Discarica di Bussi, chiesto il rinvio a giudizio per i 27 imputati

02 Novembre 2010   14:51  

Per la discarica dei veleni di Bussi ancora  tante udienze da svolgere prima della fase dibattimentale prevista per aprile, ma intanto quella di oggi al Tribunale di Pescara, é stata comunque una seduta importante, caratterizzata in apertura dalla richiesta subito rigettata dal Gup De Niniis di rito abbreviato per l'ex presidente dell'Ato 4 Giorgio D'Ambrosio. 

La richiesta del rito abbreviato era subordinata ad una perizia relativa all'estate del 2007 "per accertare - spiega il suo avvocato Giuseppe Amicarelli - se la scelta di garantire comunque ai cittadini il servizio idrico, nel dubbio tutto da chiarire che l'acqua fosse inquinata, sia stata più opportuna rispetto alla decisione di chiudere i pozzi". Una richiesta inaccoglibile per il Gup Luca De Niniis. Su D'Ambrosio pendono capi d'accusa importanti come il concorso in disastro doloso, concorso in erogazione di acque adulterate e turbativa d'asta relativa alla gara d'appalto per l'acquisto di filtri.
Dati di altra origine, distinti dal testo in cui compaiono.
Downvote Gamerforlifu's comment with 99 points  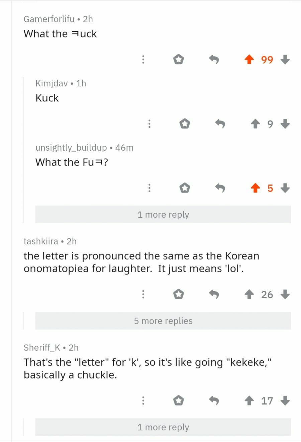coord(285,60)
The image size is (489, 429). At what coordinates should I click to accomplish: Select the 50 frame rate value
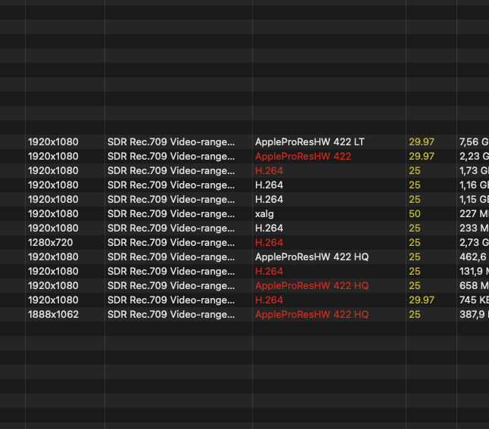point(414,213)
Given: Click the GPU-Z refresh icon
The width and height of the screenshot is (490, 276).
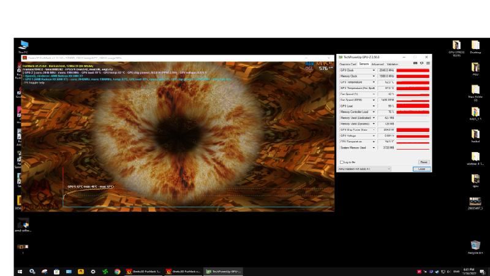Looking at the screenshot, I should (421, 63).

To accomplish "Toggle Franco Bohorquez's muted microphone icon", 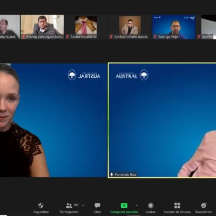I will pyautogui.click(x=24, y=37).
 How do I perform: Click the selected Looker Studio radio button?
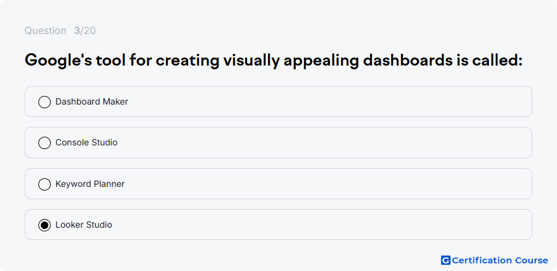45,225
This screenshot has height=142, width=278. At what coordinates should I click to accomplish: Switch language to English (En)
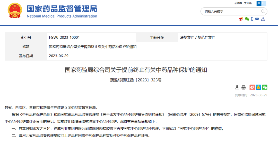[264, 3]
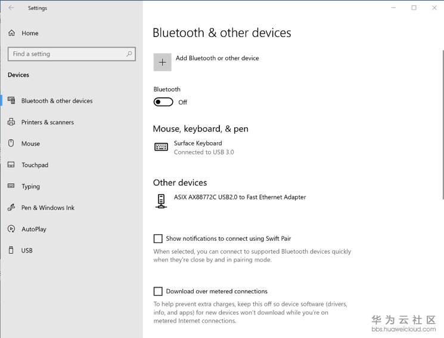Click the Printers & scanners icon

11,122
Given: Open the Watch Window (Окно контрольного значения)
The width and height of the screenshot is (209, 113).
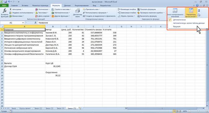Looking at the screenshot, I should (x=175, y=13).
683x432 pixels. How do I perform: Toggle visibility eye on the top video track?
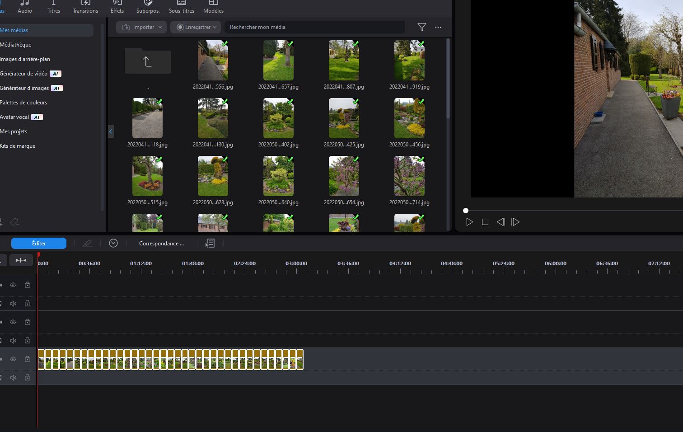click(x=13, y=285)
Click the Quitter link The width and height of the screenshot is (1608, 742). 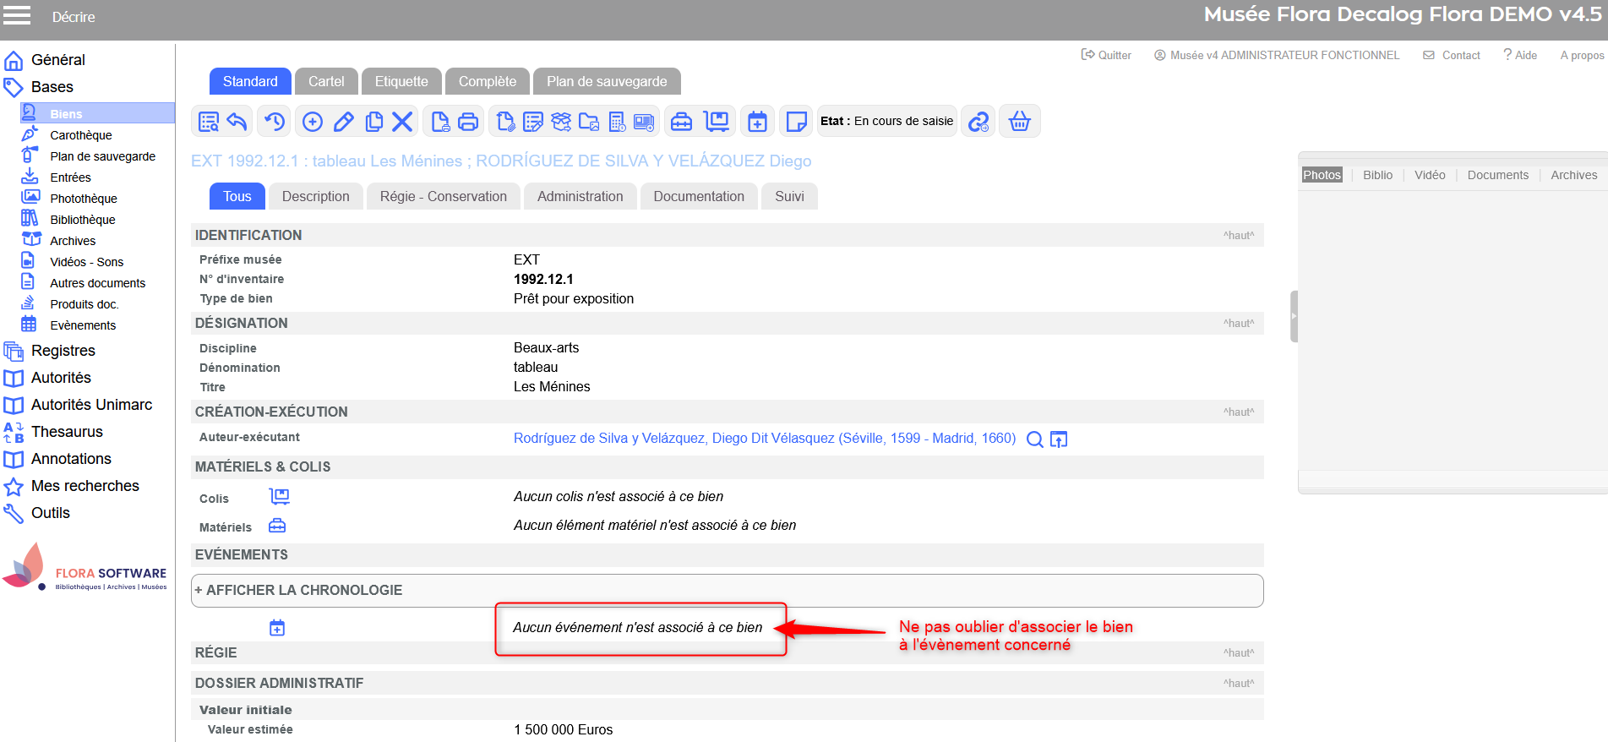click(1106, 55)
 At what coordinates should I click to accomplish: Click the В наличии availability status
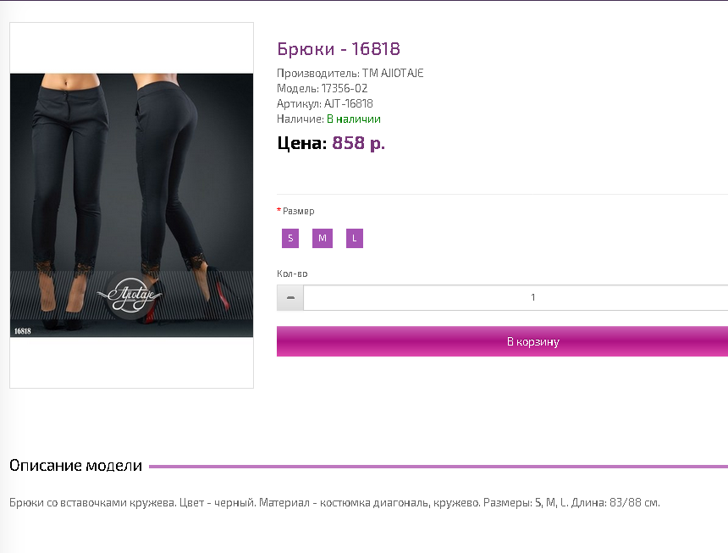tap(354, 119)
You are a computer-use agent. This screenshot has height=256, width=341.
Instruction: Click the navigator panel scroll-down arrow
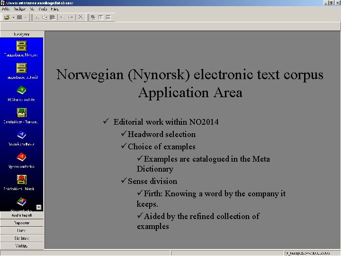pos(39,207)
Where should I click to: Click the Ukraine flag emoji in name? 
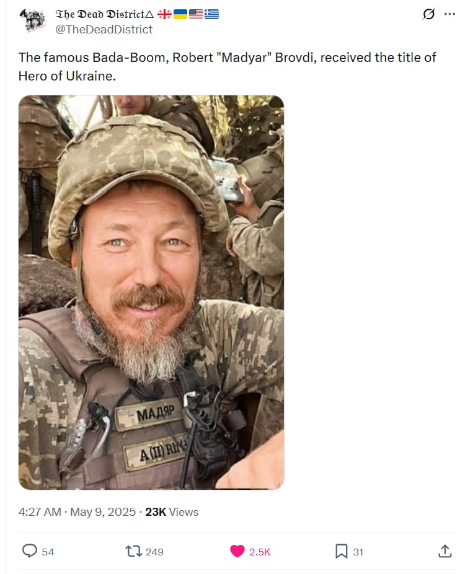tap(180, 14)
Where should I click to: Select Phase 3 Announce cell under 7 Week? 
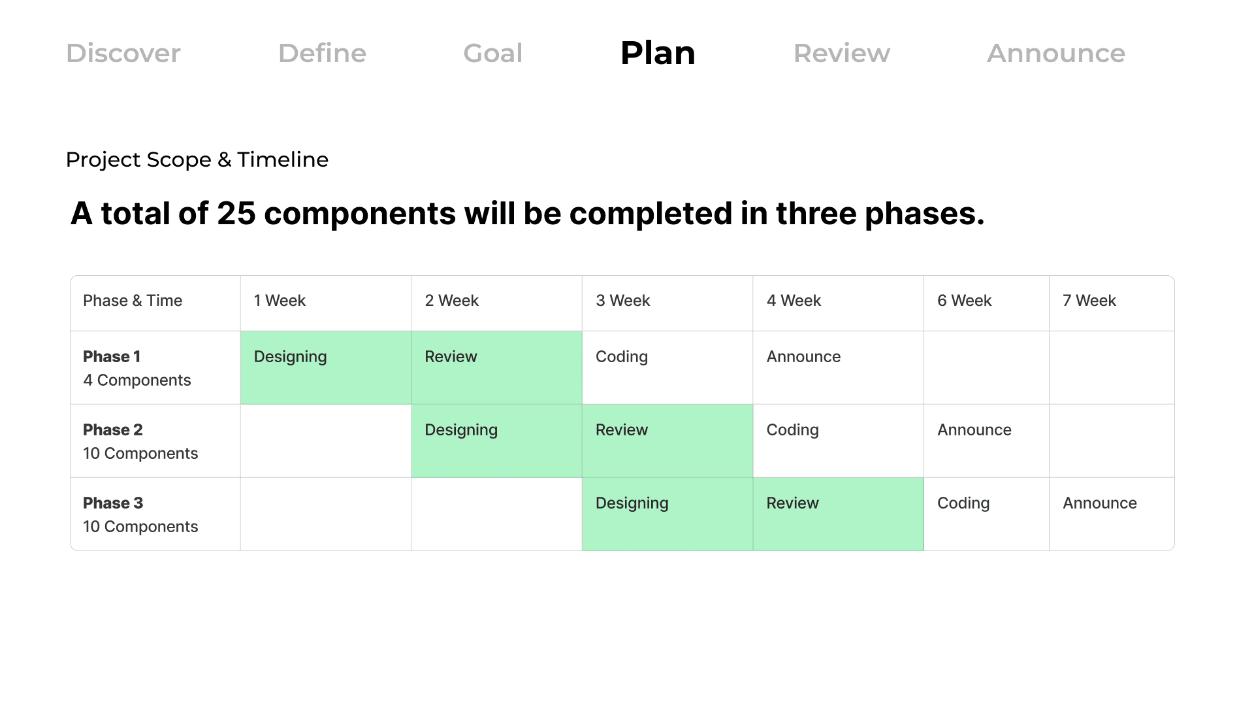click(1112, 514)
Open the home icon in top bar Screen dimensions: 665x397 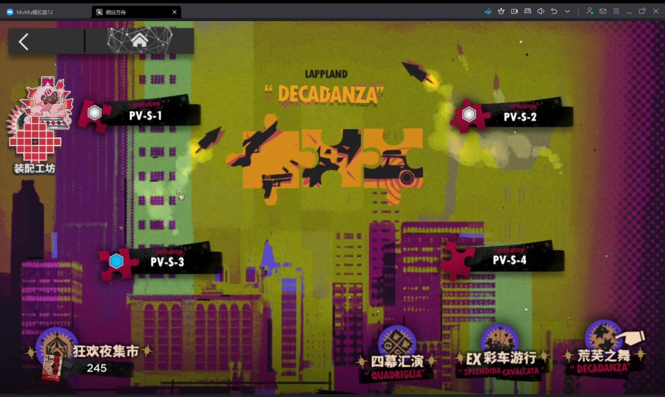140,41
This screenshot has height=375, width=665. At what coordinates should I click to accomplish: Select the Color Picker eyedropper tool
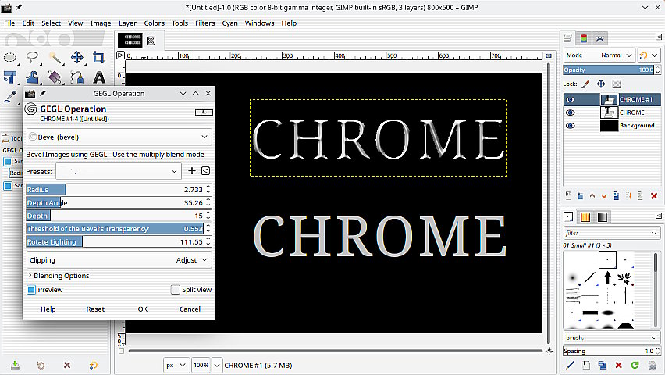[x=10, y=97]
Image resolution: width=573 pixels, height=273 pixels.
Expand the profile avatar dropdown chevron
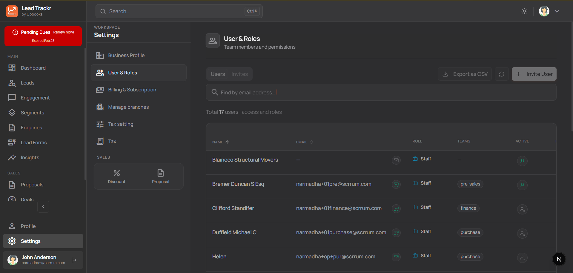tap(557, 11)
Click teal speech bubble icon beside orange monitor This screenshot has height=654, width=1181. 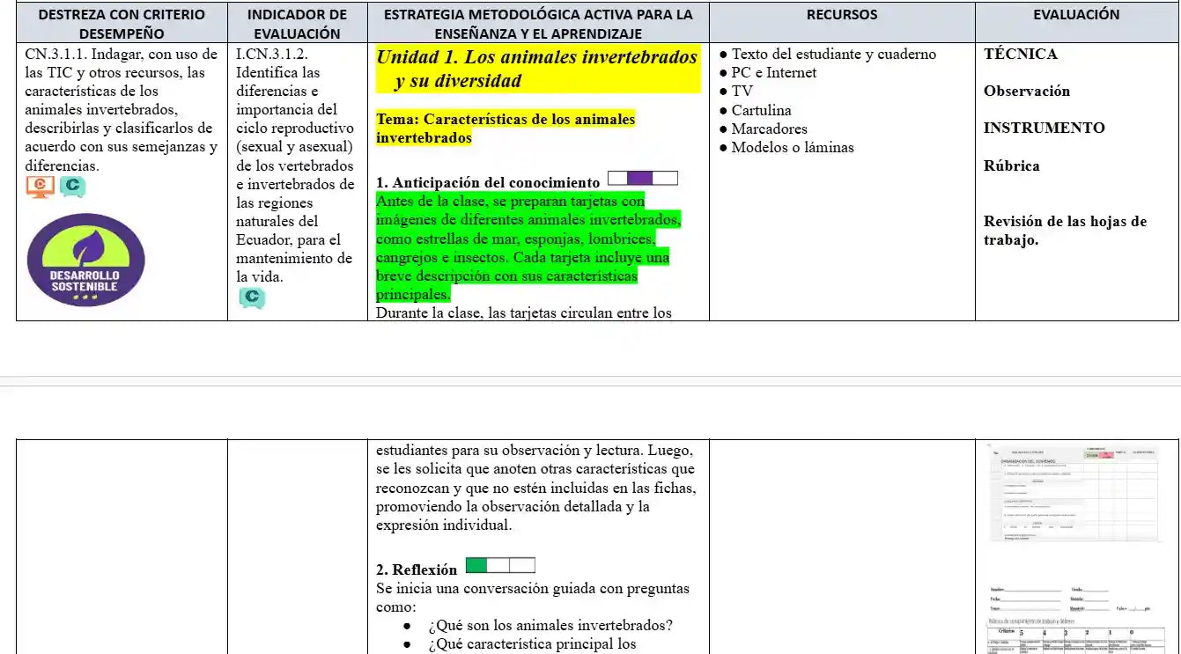(72, 187)
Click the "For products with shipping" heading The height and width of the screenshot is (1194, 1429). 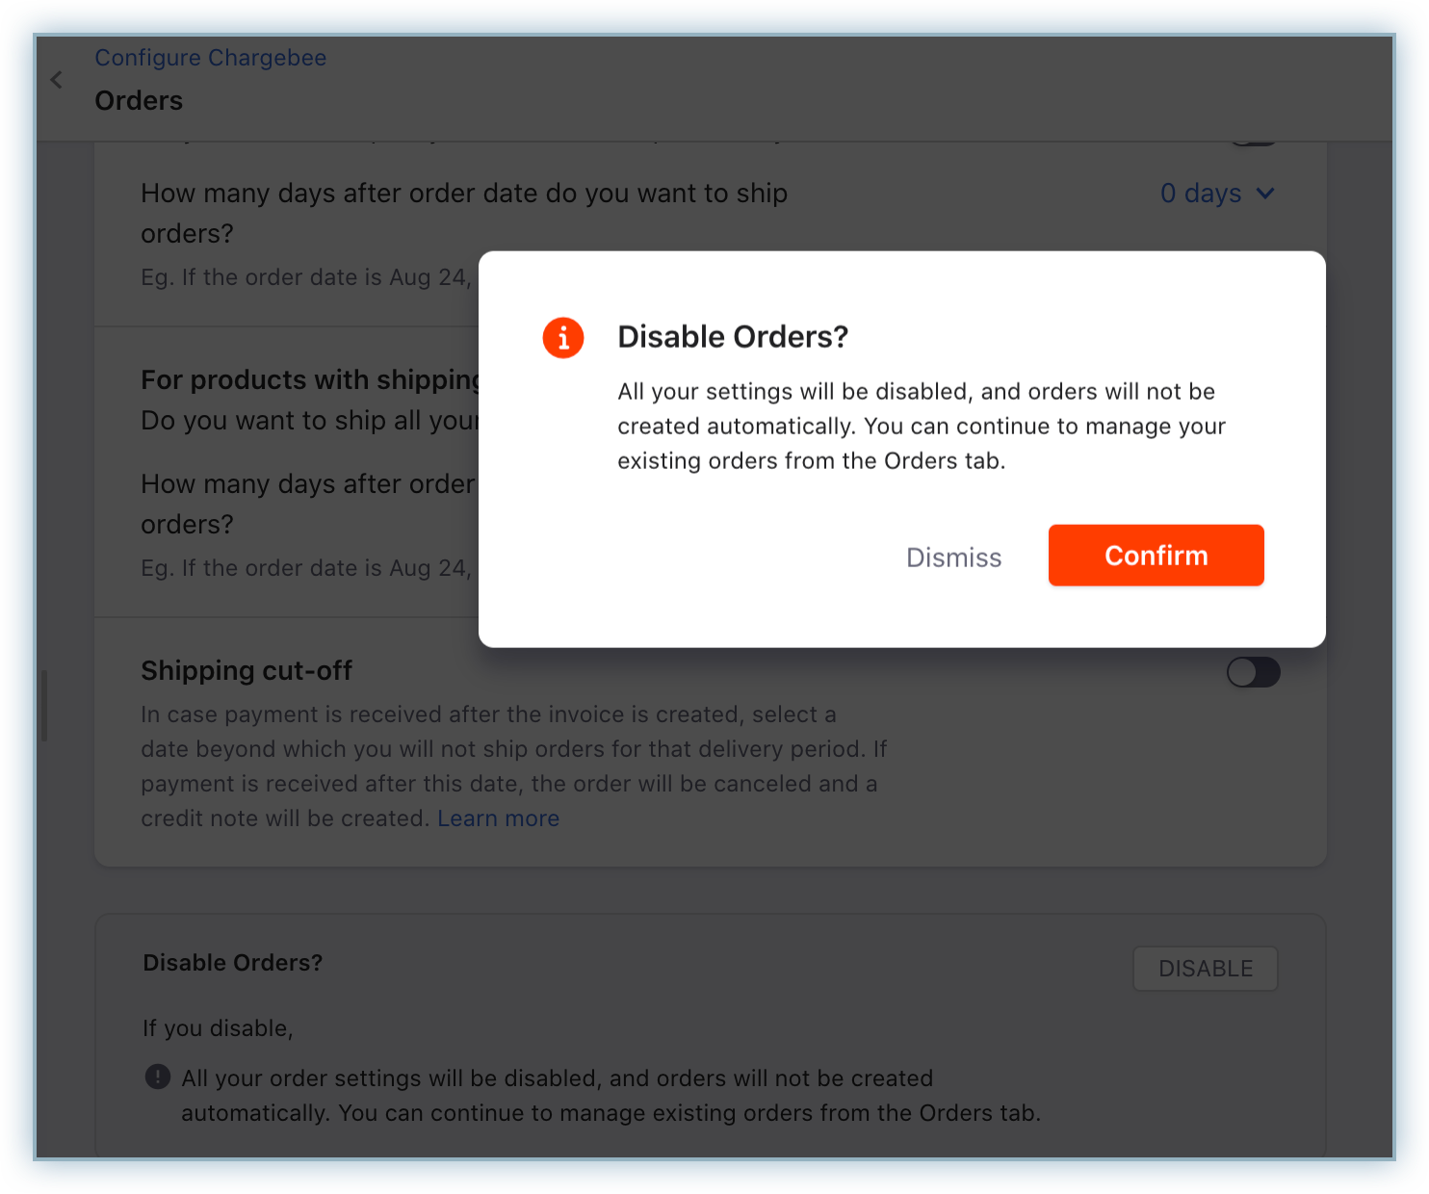[310, 380]
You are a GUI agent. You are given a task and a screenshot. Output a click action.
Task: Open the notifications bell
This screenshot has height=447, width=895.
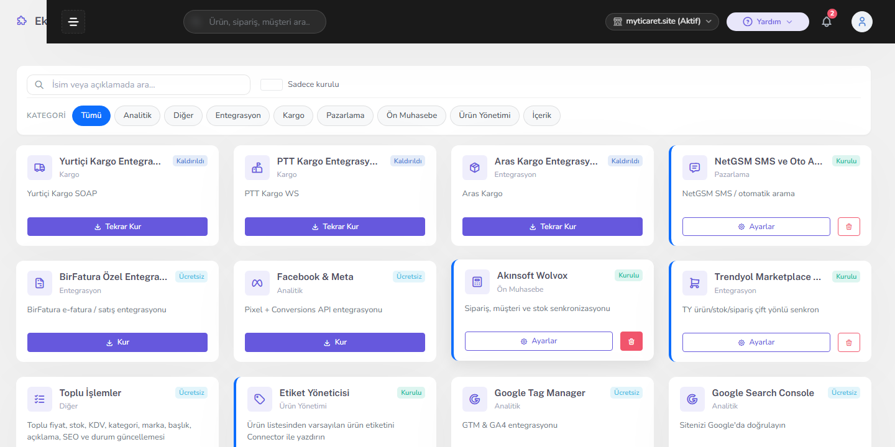tap(827, 22)
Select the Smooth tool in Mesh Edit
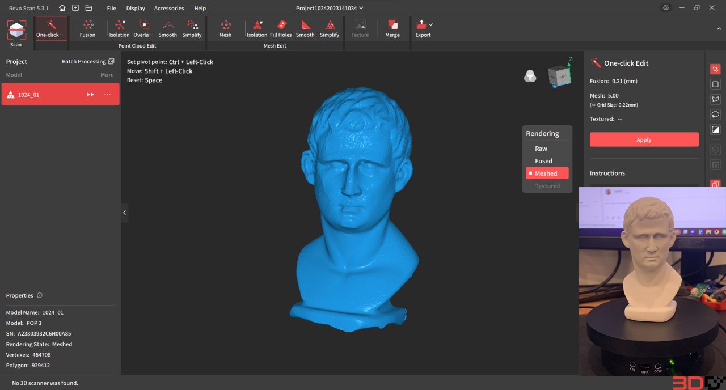 pyautogui.click(x=305, y=28)
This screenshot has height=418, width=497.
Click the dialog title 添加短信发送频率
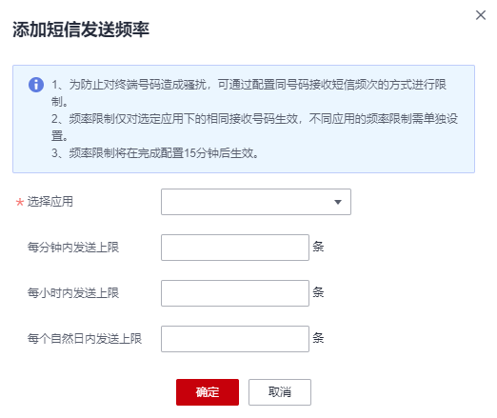81,30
In tarda mattinata é stata la volta del Pm Annarita Mantini che ha cominciato a relazionare e ad illustrare le ragioni per le quali, secondo il suo punto di vista, tutti gli imputati devono essere rinviati a giudizio, dai vertici della Montedison fino agli amministratori locali.

Al termine di circa 4 ore e mezzo di requisitoria davanti al gup del Tribunale di Pescara, Luca De Ninis, il pubblico ministero Annarita Mantini ha chiesto il rinvio a giudizio per tutti e 27 gli imputati (e per tutti i reati) nell'inchiesta sulla maxi discarica interrata trovata nel 2007 a Bussi sul Tirino, nella zona del polo chimico, a poca distanza dal fiume Pescara. Tra gli imputati gli ex amministratori della Montedison, l'ex presidente dell'Aca Bruno Catena, e l'ex presidente dell'Ato Giorgio D'Ambrosio.
Mantini ha parlato di un "filo rosso della vergogna" che lega sia la Montedison che gli amministratori di Aca e Ato, finalizzata a non far conoscere, e a non far sapere a chi non sapeva che c'era l'inquinamento, per non creare allarmismi. Dopo aver riscostruito le vicende della Montedison e aver parlato della sua politica ambientale il pm ha sostenuto che si sapeva della contaminazione dell'acqua a partire dagli anni '90 e dal '94 sarebbe cominciata l'opera finalizzata a nascondere e falsificare dati, mantenendo cosi' una situazione "di disastro". Si sosteneva che l'acqua fosse potabile perche' la legge prevedeva l'esame solo di determinati parametri, quelli sulla potabilita'. Per il pm, pero' non ci si puo' nascondere dietro quei parametri. E' evidente, sempre per il pm, che non si cercassero appositamente le sostanze e i parametri inquinanti perche' si sapeva di poterli trovare, e ci si nascondesse dietro il dato normativo. L'acqua avvelenata, ha sostenuto, veniva miscelata con quella buona del Giardino ma probabilmente nessuno l'avrebbe bevuta perche' e' come bere l'acqua di una pozzanghera mischiata con quella buona. Tutto sarebbe stato messo a tacere per evitare investimenti sul sito inquinato per cui "il filo rosso" di questa vicenda e' "il vile denaro". Intanto il legale di Giorgio D'Ambrosio ha presentato richiesta di rito abbreviato subordinato a una perizia per stabilire se fosse stato piu' rischioso, nel 2007, chiudere i pozzi Sant'Angelo e lasciare la vallata a secco o erogare l'acqua per qualche mese cercando nel frattempo una soluzione. Richiesta respinta dal gup. Tra i reati figurano avvelenamento delle acque, disastro doloso, commercio di sostanze contraffatte e adulterate, delitti colposi contro la salute pubblica, turbata liberta' degli incanti e truffa.